Les activistes du secteur de la pêche maritime pourront importer des moteurs de navires de moins de cinq ans destinés aux bateaux de pêche côtière, après son entrée en vigueur prochaine, selon le directeur général de la pêche maritime et de l’aquaculture au ministère de l’Agriculture, du Développement rural et de la pêche maritime, Miloud Tria.
Cette mesure permettra de renforcer la flotte navale et de remettre en service les navires en panne, selon ce qu’a indiqué Tariaa à l’Agence de presse algérienne, notant que le texte relatif à cette mesure sera prochainement publié au Journal officiel.

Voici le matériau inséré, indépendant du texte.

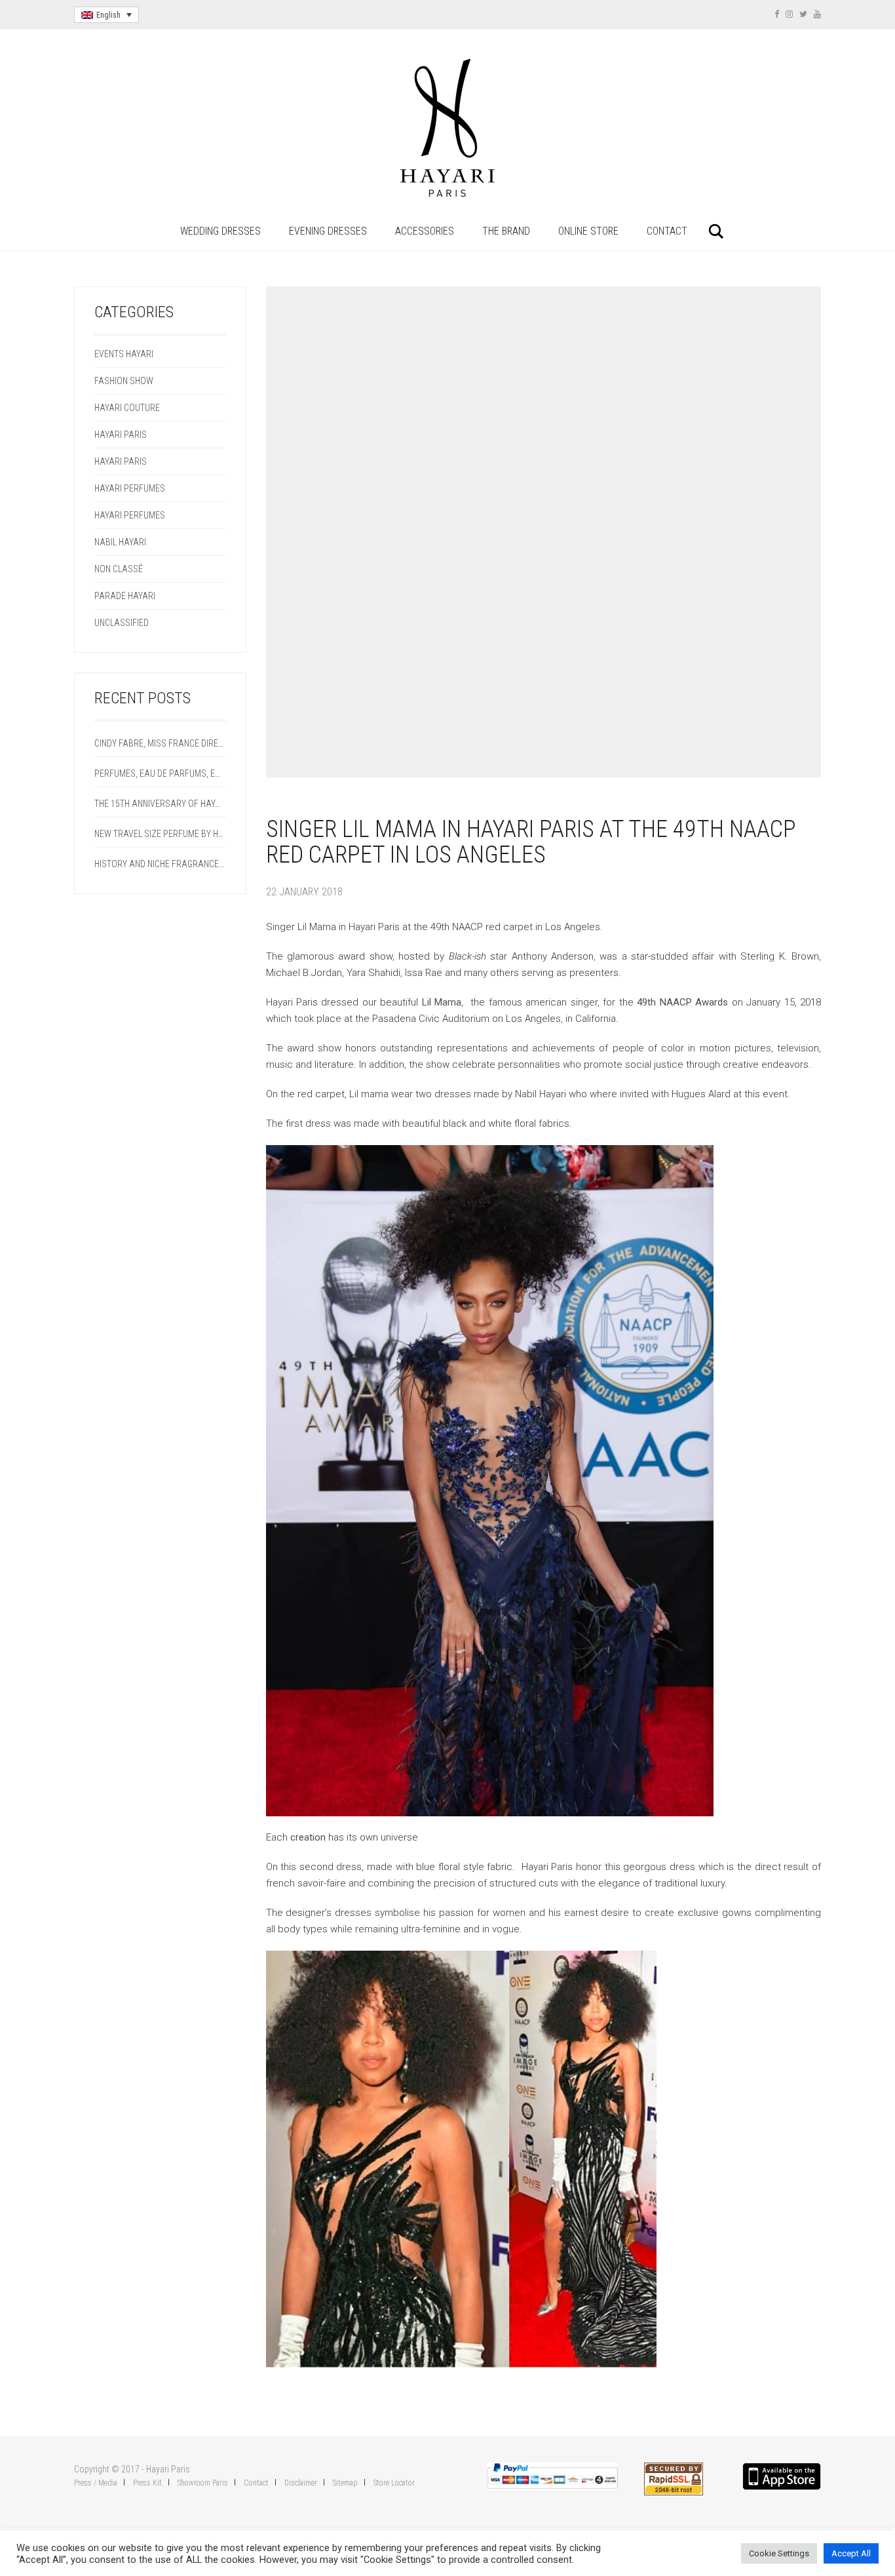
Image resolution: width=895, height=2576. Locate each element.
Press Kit (147, 2483)
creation (308, 1837)
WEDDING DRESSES (220, 231)
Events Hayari (123, 354)
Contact (256, 2483)
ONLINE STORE (588, 231)
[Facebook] (776, 14)
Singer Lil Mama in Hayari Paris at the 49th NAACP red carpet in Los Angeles (531, 842)
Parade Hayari (124, 596)
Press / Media (95, 2483)
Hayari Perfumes (129, 488)
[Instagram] (789, 14)
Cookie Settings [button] (779, 2553)
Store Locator (394, 2483)
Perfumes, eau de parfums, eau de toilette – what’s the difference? (160, 773)
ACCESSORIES (424, 231)
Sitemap (345, 2483)
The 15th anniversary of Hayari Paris (160, 803)
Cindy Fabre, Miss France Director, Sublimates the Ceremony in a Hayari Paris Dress (160, 743)
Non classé (118, 569)
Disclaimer (300, 2483)
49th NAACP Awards (681, 1002)
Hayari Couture (127, 407)
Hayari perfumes (129, 515)
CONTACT (667, 231)
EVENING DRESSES (328, 231)
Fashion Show (123, 381)
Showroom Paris (203, 2483)
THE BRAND (506, 231)
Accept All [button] (851, 2553)
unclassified (121, 622)
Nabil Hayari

Il s’agit d’une facilitation accordée aux professionnels de la pêche, qui s’ajoutera à un ensemble de mesures contenues dans la loi de finances de 2026, entrée en vigueur au début de cette année, notamment l’autorisation d’importer des navires de moins de 15 ans, qui permet de stimuler les investissements dans la pêche en haute mer, outre l’exonération des droits de douane et l’application du taux réduit de droit sur la valeur ajoutée lors de l’importation de matières premières utilisées dans la fabrication d’aliments destinés à l’aquaculture.
Concernant les grands navires de pêche, le porte-parole a confirmé que de nombreux concessionnaires étudient l’acquisition de navires spécialisés destinés au travail, notamment dans les eaux d’autres pays partenaires de l’Algérie, dont la Mauritanie.
Dans ce contexte, Tria a annoncé un protocole d’accord de pêche avec la Mauritanie qui devrait être finalisé prochainement, notant que plusieurs séries de consultations tenues entre les parties algérienne et mauritanienne « ont permis une réduction de 30 pour cent des droits d’accès, puis un accord a été conclu en septembre dernier stipulant une réduction supplémentaire de 50 pour cent, ce qui renforcerait l’attractivité des investissements et encouragerait les commerçants à pratiquer la pêche dans l’océan Atlantique ».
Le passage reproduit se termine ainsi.